Greater Pune, and I include Pune and Pimpri-Chinchwad Corporations in this entity, is an interesting conglomeration of public educational institutions, private professional-skills-education providers and companies and industries that are spread in a broader spectrum covering making of small retail products, manufacturing of ancillary components, transport and medium as well as heavy machinery manufacturing industry and knowledge based industries. The Greater Pune with just one public university, many public-private universities (earlier known as Deemed-to-be-Universities) and several small and medium level private professional-skills-education providers (this number runs into a few hundreds) are in a true sense major educational hub in the country.
Today, Greater Pune attracts as many as 500 fresh foreign students every year and has 20 per cent of the entire 70,000 foreign students’ population in the country. In addition, almost 80 per cent of students in public-private professional universities and non-aided professional institutions affiliated to Pune University, and this number integrated over four to five years comes to almost 60,000, are coming from other States in the country. If one adds the students coming from different districts in Maharashtra in affiliated colleges and Pune University Post Graduate departments as well as students enrolling in private professional-skills providers and specialised central government institutions, then, presently Greater Pune has around 200,000 students that have come from outside the geographical boundaries of Greater Pune.
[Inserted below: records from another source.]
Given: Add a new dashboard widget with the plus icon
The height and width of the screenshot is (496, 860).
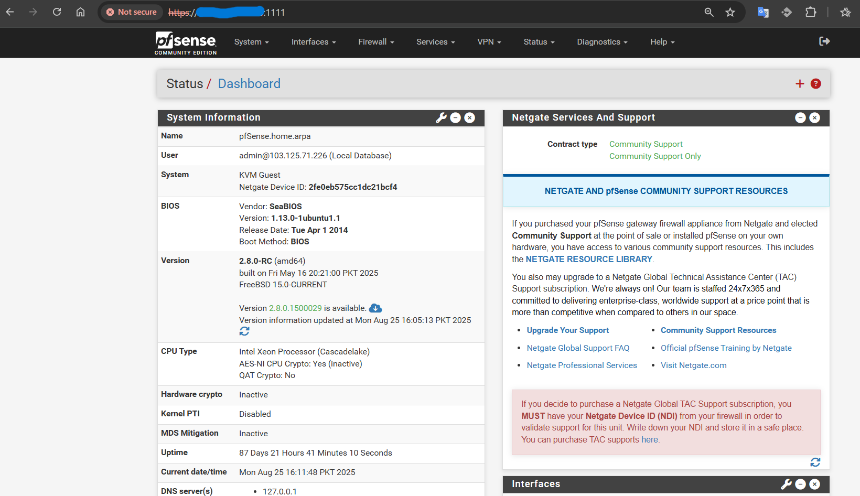Looking at the screenshot, I should (x=800, y=83).
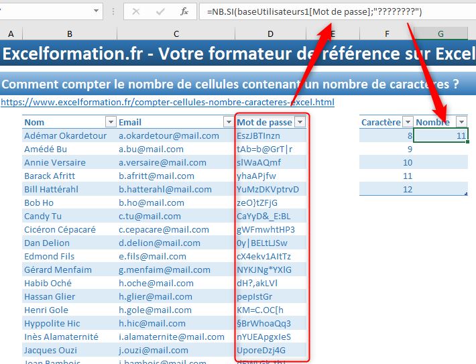Open the Caractère column filter dropdown
Screen dimensions: 476x364
pyautogui.click(x=407, y=122)
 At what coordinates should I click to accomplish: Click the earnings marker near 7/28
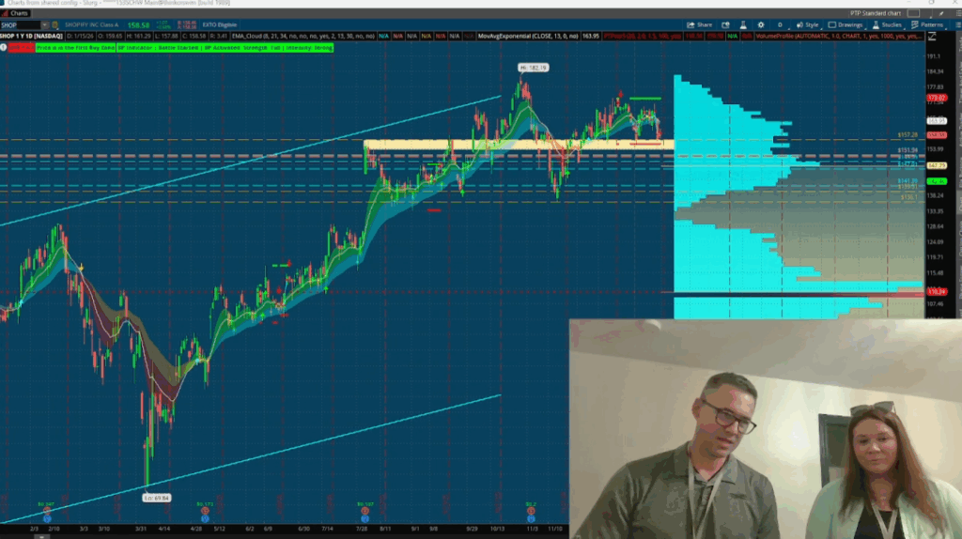click(364, 511)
If one adds another 100,000 local students from both the Corporations, the total number of students comes close to 300,000, which makes to 6 per cent of the population.
I do not think any other city in the country is handling such a high number of students. The challenge is to provide shelter to them, and of expanding other physical infrastructure for their movement, entertainment and food. These students certainly add wealth in to the economy of Greater Pune. It does create several ancillary support jobs. However, there is a flip side to this growth also. The real challenge for educational institutions managers, authorities connected with law and order and the political milieu is to create an effective and operative working mechanism that retain the beauty and grandeur of this cultural and academic capital of Maharashtra.